われわれはもはや何も感じなくなる瞬間まで、こんなふうに不滅であると感じるものなのだ。そして、われわれという小さな一滴が大海に戻っても、生はなお続くのだ。この点でこそ、僕の信念は君の信頼と一致する。明日は大きい。われわれはこの戦いを空しく熟れさせたのではなかった。この街はやがて、われわれの手によってでなく、われわれの手にも似たもっと強い手によって奪取されることになろう。他ならぬわれわれの弱さの糧としてより強固になったが故に、われわれの手より強くなった手によって。われわれが敗れるとしても、われわれとは限りなく異なり、われわれに限りなく似通った者たちが、10年、20年――時間は問題ではない――後の、同じような夕べ、同じ勝利をめざして、この大通りを降りて行くであろう。彼らは、おそらくは既に死んでしまっているわれわれのことを考えるであろう。われわれの血のことを考えるであろう。私は既にそうしている彼らの姿が見える。そして流れ出る彼らの血のことを思う。だが、彼らはきっと街を奪取するであろう。

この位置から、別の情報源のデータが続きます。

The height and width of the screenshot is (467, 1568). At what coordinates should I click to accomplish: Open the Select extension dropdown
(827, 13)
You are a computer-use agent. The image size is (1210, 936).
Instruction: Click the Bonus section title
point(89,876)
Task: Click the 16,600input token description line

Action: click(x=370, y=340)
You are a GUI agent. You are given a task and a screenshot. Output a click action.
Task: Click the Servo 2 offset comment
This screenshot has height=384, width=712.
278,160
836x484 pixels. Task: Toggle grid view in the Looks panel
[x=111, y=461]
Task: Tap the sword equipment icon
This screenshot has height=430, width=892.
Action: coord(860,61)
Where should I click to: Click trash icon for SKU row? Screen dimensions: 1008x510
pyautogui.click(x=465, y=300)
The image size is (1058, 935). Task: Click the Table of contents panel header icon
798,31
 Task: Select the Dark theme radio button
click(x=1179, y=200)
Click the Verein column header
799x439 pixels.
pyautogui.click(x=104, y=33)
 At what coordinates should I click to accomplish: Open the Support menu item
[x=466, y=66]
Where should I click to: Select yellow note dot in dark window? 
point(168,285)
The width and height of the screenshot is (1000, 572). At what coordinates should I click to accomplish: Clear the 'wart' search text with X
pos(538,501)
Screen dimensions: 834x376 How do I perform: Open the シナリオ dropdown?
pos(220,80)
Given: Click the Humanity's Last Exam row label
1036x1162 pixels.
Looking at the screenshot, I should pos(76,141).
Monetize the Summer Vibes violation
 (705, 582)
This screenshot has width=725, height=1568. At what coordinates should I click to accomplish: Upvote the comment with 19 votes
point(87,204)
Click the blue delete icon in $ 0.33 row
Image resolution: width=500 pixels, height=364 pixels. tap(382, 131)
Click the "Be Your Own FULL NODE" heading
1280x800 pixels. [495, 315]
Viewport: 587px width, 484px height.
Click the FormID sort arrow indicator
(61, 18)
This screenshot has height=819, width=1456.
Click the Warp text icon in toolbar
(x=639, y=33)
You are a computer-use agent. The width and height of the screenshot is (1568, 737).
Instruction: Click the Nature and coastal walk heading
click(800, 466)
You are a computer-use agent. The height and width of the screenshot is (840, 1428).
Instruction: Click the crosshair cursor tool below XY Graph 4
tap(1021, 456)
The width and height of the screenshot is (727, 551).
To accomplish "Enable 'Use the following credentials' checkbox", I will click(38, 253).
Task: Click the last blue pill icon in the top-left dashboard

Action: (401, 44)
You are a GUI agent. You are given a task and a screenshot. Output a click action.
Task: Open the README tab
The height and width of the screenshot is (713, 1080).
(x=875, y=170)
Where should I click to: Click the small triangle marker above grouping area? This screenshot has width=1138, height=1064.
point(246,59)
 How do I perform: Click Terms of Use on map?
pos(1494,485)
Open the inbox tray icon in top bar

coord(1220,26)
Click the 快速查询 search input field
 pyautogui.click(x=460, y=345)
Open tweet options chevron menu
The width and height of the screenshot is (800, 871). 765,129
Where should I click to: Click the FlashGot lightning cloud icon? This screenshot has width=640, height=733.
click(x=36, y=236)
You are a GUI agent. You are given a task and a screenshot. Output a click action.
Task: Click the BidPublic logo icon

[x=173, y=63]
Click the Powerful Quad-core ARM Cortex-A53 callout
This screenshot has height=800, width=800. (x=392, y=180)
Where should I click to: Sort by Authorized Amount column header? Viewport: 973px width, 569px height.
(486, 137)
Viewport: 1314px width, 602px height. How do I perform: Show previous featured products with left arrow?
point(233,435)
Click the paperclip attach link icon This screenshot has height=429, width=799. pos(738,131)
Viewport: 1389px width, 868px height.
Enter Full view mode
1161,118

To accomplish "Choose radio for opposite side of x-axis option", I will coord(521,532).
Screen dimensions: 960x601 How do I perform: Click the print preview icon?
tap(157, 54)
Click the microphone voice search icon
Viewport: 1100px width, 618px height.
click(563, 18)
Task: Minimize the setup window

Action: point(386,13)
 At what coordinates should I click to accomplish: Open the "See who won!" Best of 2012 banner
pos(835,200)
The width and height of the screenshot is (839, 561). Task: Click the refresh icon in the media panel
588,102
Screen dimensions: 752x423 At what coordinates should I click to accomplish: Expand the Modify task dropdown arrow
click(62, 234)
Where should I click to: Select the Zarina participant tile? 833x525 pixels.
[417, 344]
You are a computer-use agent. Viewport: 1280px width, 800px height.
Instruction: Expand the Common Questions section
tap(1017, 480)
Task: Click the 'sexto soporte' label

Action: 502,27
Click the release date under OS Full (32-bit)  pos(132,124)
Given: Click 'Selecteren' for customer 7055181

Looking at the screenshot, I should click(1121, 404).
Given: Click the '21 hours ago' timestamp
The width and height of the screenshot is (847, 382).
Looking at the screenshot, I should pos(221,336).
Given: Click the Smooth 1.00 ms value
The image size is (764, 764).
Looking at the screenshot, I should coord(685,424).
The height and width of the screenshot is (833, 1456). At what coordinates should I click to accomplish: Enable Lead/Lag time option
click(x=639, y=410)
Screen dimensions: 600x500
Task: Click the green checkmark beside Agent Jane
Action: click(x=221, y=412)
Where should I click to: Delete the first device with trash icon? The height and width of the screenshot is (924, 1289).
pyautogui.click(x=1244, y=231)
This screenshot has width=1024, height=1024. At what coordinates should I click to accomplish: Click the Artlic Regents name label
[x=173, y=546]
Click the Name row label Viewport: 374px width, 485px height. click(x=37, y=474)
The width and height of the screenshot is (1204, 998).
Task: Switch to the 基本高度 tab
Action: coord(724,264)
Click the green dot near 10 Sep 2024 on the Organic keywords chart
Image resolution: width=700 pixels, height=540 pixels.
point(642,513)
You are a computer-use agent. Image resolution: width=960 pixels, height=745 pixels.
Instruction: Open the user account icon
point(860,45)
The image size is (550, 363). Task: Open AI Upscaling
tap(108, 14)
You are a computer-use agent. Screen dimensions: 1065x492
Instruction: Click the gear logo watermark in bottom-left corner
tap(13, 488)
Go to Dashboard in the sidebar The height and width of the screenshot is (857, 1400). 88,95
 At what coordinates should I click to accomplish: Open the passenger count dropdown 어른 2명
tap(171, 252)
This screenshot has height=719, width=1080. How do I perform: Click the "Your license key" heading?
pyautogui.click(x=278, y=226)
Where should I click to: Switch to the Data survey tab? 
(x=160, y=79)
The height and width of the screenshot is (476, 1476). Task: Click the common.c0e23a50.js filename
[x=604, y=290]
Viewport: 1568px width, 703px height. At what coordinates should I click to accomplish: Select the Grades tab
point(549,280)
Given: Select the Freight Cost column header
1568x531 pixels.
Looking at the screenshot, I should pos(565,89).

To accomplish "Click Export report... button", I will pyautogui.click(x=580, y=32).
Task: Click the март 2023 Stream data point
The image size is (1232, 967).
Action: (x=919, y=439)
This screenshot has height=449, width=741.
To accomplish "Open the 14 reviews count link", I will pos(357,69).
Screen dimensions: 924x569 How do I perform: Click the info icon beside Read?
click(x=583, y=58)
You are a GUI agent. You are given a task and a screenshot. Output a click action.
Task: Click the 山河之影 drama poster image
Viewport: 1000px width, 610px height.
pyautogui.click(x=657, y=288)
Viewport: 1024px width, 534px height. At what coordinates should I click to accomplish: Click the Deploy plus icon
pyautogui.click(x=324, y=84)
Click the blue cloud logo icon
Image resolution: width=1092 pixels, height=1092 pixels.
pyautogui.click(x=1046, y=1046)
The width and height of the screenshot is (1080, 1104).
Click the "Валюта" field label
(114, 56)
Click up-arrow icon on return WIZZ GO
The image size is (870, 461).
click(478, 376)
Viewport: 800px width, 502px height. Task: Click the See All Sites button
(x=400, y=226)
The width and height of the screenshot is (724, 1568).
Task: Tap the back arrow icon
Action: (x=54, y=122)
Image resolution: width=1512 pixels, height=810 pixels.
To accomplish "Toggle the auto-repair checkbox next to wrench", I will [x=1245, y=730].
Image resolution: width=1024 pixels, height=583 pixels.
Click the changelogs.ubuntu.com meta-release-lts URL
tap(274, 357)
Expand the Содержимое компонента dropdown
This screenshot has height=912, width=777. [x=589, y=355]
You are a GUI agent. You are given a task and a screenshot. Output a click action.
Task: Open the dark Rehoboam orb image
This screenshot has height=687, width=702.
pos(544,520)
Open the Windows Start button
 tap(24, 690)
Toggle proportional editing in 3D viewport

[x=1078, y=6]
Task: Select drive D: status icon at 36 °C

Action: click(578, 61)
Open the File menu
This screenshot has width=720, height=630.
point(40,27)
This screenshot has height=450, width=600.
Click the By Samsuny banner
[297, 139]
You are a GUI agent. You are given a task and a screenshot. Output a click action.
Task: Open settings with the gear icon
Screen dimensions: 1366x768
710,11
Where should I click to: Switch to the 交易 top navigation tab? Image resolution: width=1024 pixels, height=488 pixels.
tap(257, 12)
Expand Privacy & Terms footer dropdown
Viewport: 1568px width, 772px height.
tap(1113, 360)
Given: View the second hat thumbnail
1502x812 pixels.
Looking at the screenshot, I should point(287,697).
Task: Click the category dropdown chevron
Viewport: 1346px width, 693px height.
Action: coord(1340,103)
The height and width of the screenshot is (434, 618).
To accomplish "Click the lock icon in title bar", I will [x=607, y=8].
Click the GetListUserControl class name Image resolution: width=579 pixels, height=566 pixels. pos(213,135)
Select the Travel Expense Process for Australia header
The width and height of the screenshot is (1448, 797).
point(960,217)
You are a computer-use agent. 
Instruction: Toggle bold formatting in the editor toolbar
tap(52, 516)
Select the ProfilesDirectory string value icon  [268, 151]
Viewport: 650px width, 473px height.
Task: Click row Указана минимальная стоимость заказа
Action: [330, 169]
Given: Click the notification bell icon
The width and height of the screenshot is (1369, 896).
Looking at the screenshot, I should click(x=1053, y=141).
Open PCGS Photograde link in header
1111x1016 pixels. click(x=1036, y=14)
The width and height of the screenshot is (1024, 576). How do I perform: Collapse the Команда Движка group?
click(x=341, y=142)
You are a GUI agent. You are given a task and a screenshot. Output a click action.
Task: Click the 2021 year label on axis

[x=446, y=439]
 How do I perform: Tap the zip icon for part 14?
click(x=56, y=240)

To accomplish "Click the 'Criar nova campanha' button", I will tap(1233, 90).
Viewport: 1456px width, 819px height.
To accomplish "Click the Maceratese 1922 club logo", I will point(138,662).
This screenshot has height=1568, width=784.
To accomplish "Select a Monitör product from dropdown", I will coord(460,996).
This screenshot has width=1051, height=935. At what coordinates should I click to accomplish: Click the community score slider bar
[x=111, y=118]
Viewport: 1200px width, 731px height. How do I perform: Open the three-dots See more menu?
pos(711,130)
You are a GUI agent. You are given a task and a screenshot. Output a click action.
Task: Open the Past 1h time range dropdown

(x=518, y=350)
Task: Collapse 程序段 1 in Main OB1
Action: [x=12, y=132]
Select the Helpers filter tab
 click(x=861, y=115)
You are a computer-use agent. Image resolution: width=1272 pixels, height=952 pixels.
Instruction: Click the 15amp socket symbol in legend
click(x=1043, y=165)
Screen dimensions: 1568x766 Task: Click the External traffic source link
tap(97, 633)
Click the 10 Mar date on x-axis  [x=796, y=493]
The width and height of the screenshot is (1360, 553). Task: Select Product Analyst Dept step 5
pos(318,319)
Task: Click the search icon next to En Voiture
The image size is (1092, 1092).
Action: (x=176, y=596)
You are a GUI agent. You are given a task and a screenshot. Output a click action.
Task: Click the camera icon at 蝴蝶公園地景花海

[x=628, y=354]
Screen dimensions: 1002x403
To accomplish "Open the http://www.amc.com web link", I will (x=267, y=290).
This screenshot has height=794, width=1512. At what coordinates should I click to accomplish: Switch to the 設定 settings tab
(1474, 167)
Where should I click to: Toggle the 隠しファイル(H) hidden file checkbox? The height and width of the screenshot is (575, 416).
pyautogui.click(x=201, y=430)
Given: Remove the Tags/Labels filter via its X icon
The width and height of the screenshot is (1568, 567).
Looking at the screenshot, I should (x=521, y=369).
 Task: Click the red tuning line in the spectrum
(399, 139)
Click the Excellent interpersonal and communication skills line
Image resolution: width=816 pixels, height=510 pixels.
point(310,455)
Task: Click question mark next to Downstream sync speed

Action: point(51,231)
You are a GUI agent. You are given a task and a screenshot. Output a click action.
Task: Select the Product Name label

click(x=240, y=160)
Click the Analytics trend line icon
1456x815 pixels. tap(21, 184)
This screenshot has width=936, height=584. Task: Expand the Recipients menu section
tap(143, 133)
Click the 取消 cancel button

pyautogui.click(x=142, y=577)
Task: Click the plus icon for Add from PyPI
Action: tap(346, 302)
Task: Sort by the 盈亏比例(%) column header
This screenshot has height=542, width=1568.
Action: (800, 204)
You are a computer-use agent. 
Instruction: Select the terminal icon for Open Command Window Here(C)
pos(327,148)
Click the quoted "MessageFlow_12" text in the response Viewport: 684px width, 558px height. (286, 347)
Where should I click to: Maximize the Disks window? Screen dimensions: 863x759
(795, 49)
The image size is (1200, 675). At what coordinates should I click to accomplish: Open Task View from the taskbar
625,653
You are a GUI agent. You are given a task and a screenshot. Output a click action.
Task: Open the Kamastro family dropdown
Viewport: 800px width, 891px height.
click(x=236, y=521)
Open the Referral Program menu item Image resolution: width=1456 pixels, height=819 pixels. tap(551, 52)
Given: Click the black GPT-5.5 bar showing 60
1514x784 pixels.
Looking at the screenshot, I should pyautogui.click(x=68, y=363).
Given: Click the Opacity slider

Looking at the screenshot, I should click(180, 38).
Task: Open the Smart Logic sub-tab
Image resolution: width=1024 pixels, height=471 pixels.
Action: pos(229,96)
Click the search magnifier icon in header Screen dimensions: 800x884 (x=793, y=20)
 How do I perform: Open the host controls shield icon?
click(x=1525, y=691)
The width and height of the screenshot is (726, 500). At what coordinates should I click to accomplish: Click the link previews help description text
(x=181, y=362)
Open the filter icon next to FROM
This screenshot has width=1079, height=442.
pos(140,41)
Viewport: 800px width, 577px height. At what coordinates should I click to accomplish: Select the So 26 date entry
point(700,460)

――ヴィクトル・セルジュ『われらの力の誕生』1931 角山元保訳

この一節に関するかぎり、セルジュの詩情は同時期のプロレタリア文学にかなり近い。
中野重治の詩を想起させる。
ここでの「われわれ」は「彼ら」ではないけれど、同一視できないこともない。「大海のなかの一しずく」。
両者が等記号で結ばれるところに、いわゆるプロレタリア文学の根拠(幻想)があった。
そうしたロマンチシズムは、セルジュのこの一節にも混在している。
だが、彼らを「われわれとは限りなく異なり、かつ、限りなく似通った存在」と規定することによって、セルジュは、「われわれの」現存、そして「われわれの」自己犠牲を、過渡的なものとして限定した。
たとえ現下の敗北が必至であるとしても、まったく同等の意味において、究極の勝利もまた疑いない――と。